XIII
As observações que aí ficam nos levam a dizer alguma coisa acerca de outra dificuldade, a da divergência que se nota na linguagem dos Espíritos. Diferindo estes muito uns dos outros, do ponto de vista dos conhecimentos e da moralidade, é evidente que uma questão pode ser por eles resolvida em sentidos opostos, conforme a categoria que ocupem, exatamente como sucederia, entre os homens, se a propusessem ora a um cientista, ora a um ignorante, ora a um gracejador de mau gosto. O ponto essencial, temo-lo dito, é sabermos a quem nos dirigimos.
Mas, ponderam, como se explica que os tidos por Espíritos de ordem superior nem sempre estejam de acordo entre si? Diremos, em primeiro lugar, que, independentemente da causa que vimos de assinalar, outras há de molde a exercerem certa influência sobre a natureza das respostas, abstração feita do caráter dos Espíritos. Este é um ponto capital, cuja explicação alcançaremos pelo estudo. Por isso é que dizemos que estes estudos requerem atenção demorada, observação profunda e, sobretudo, como aliás o exigem todas as ciências humanas, continuidade e perseverança. Anos são precisos para formar-se um médico medíocre e três quartas partes da vida para chegar-se a ser um cientista. Como pretender-se em algumas horas adquirir a ciência do infinito? Ninguém, pois, se iluda: o estudo do Espiritismo é imenso; interessa a todas as questões da metafísica e da ordem social; é todo um mundo que se abre diante de nós. Será de admirar que o efetuá-lo demande tempo, muito tempo mesmo?
A contradição, ademais, nem sempre é tão real quanto possa parecer. Não vemos todos os dias homens que professam a mesma ciência divergirem na definição que dão de uma coisa, quer empreguem termos diferentes, quer a encarem de pontos de vista diversos, embora seja sempre a mesma a ideia fundamental?
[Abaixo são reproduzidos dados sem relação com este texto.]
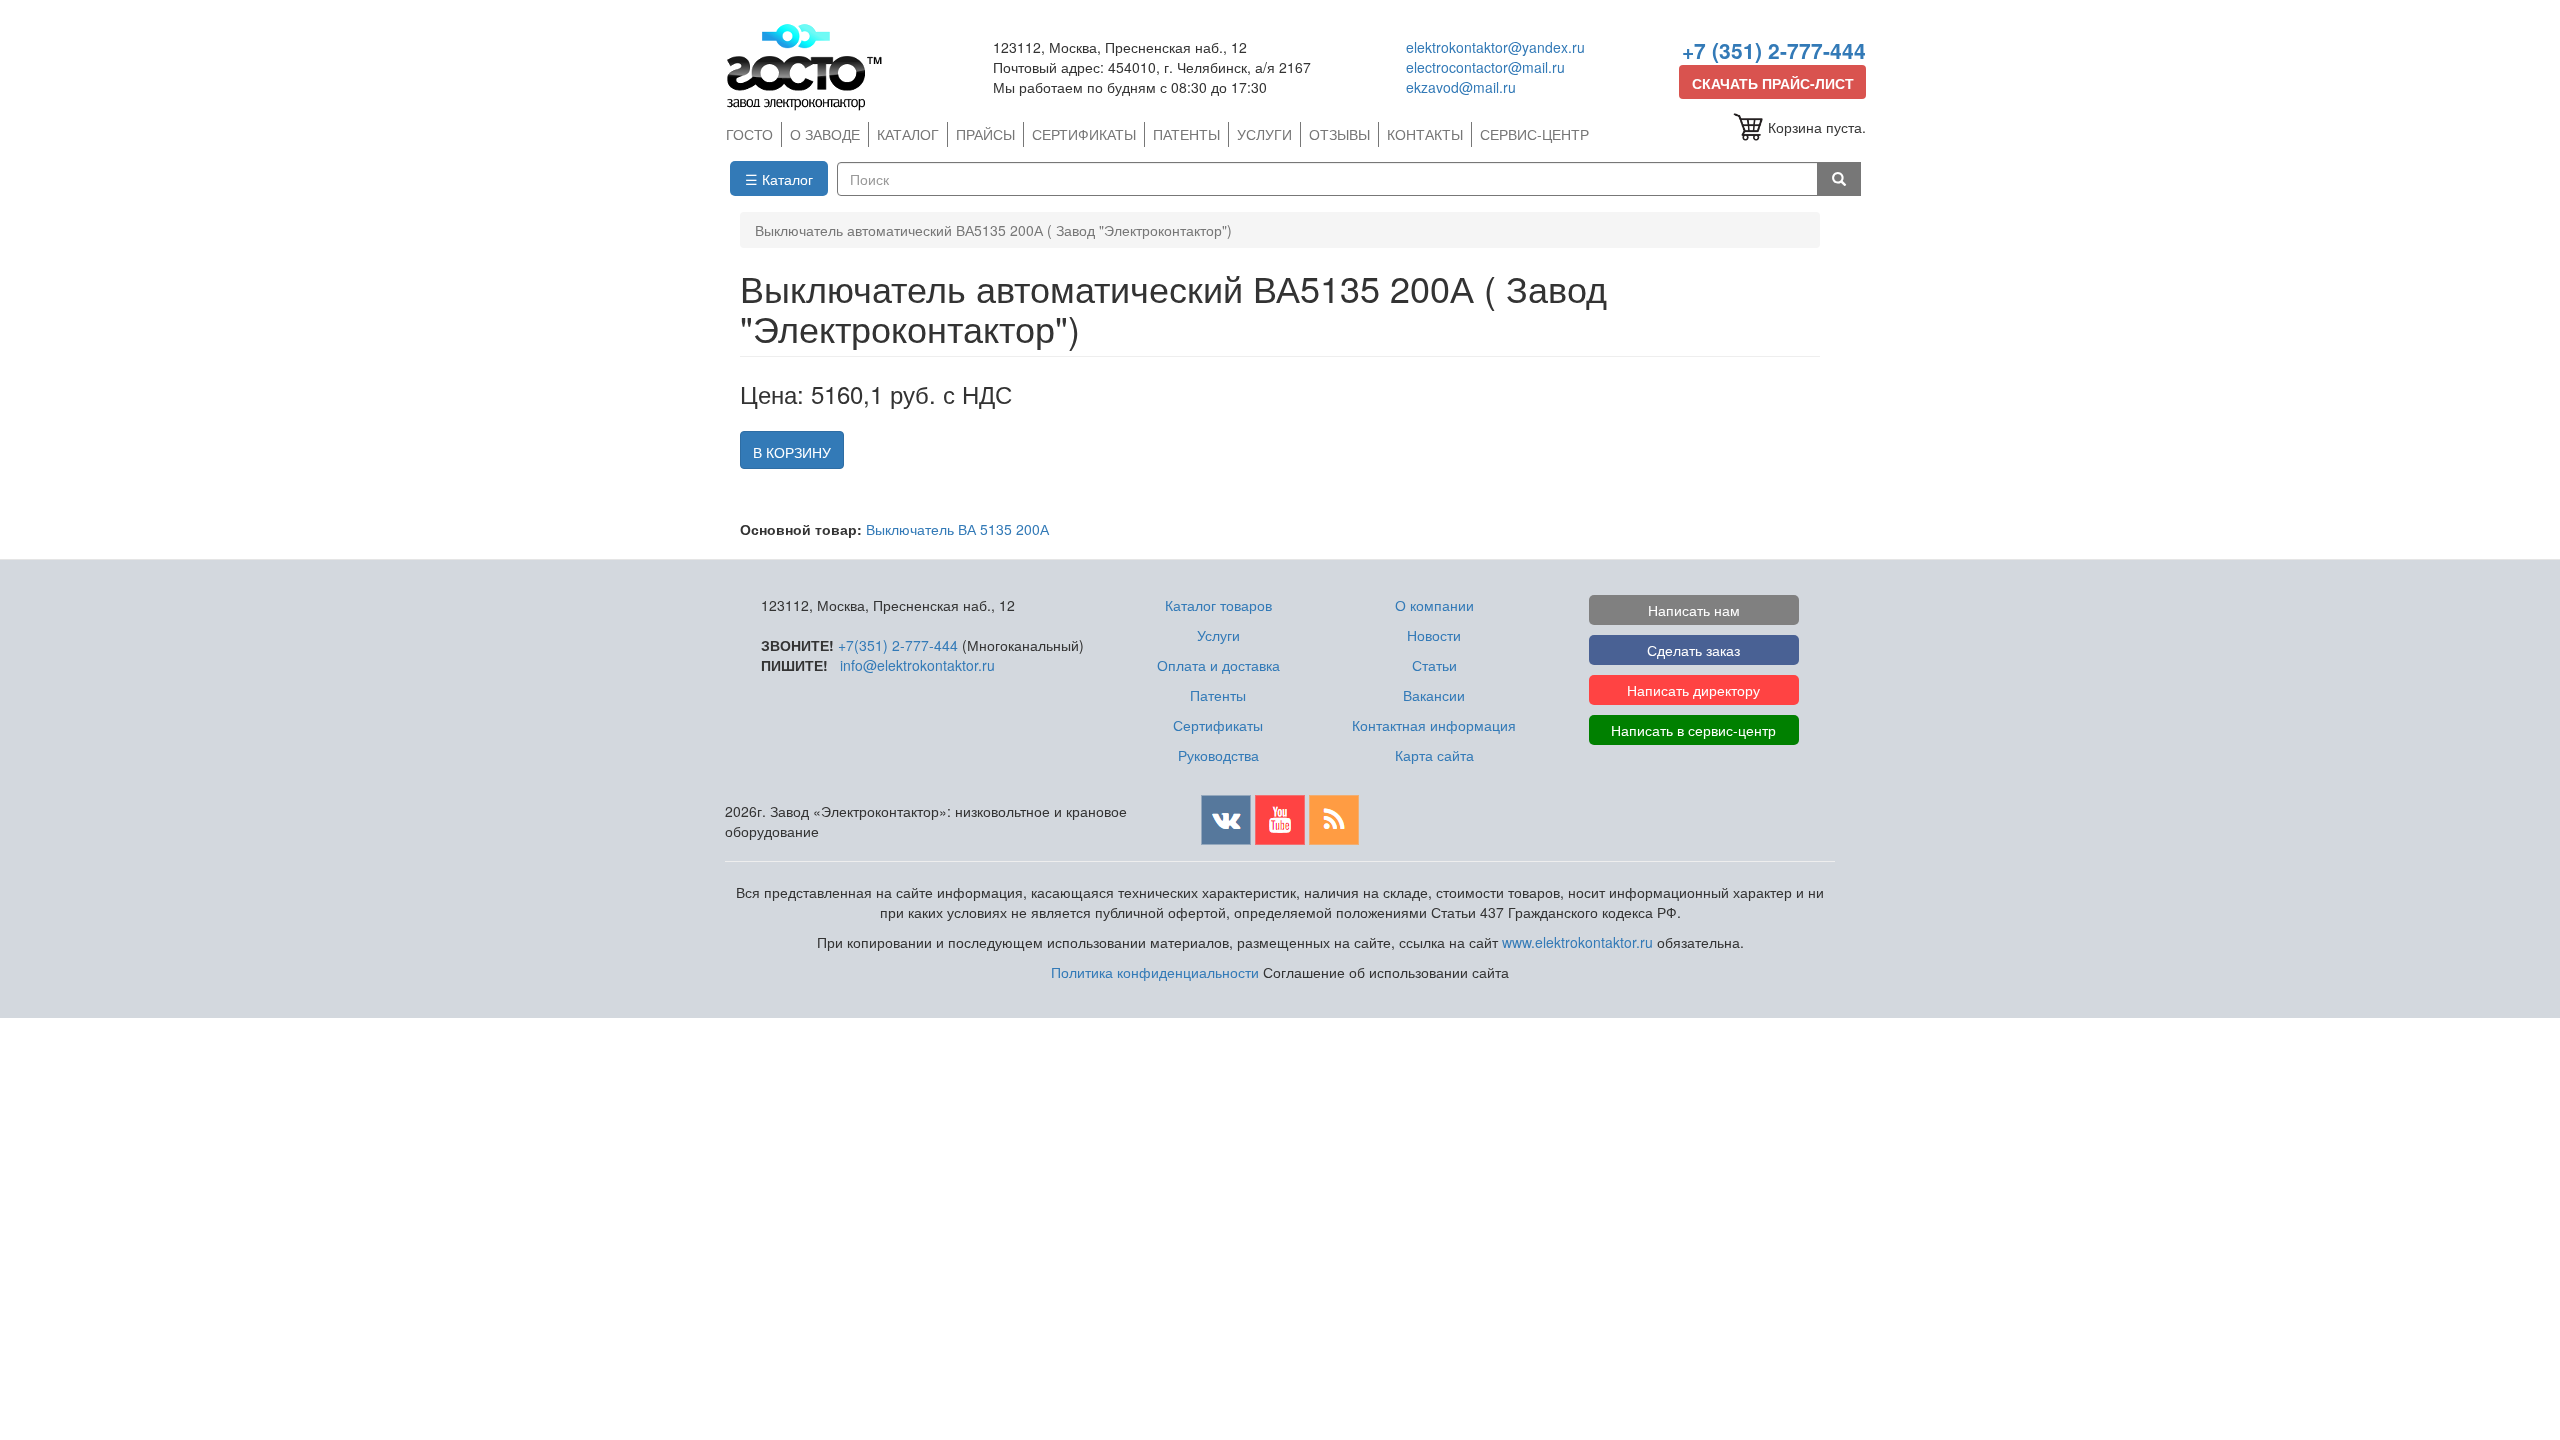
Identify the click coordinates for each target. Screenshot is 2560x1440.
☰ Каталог (779, 179)
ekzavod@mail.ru (1461, 87)
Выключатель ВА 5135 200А (957, 529)
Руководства (1218, 755)
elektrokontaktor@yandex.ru (1495, 47)
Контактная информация (1434, 725)
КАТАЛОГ (908, 134)
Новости (1434, 635)
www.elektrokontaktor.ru (1577, 942)
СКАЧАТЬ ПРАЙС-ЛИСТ (1773, 83)
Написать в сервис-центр (1693, 730)
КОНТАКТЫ (1425, 134)
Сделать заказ (1693, 650)
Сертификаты (1218, 725)
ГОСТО (749, 134)
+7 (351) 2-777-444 (1774, 50)
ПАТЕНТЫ (1186, 134)
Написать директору (1693, 690)
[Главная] (812, 66)
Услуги (1218, 635)
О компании (1434, 605)
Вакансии (1434, 695)
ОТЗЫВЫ (1339, 134)
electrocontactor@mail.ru (1485, 67)
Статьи (1434, 665)
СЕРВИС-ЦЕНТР (1534, 134)
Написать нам (1694, 610)
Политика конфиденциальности (1155, 972)
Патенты (1218, 695)
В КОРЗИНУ (792, 452)
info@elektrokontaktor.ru (917, 665)
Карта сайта (1434, 755)
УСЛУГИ (1264, 134)
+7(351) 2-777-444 (898, 645)
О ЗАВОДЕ (825, 134)
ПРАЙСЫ (985, 134)
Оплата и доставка (1218, 665)
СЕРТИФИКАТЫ (1084, 134)
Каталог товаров (1218, 605)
Conte quem puder as definições que se têm dado de gramática! Acrescentaremos que a forma da resposta depende muitas vezes da forma da questão. Pueril, portanto, seria apontar contradição onde frequentemente só há diferença de palavras. Os Espíritos superiores absolutamente não se preocupam com a forma. Para eles, o fundo do pensamento é tudo.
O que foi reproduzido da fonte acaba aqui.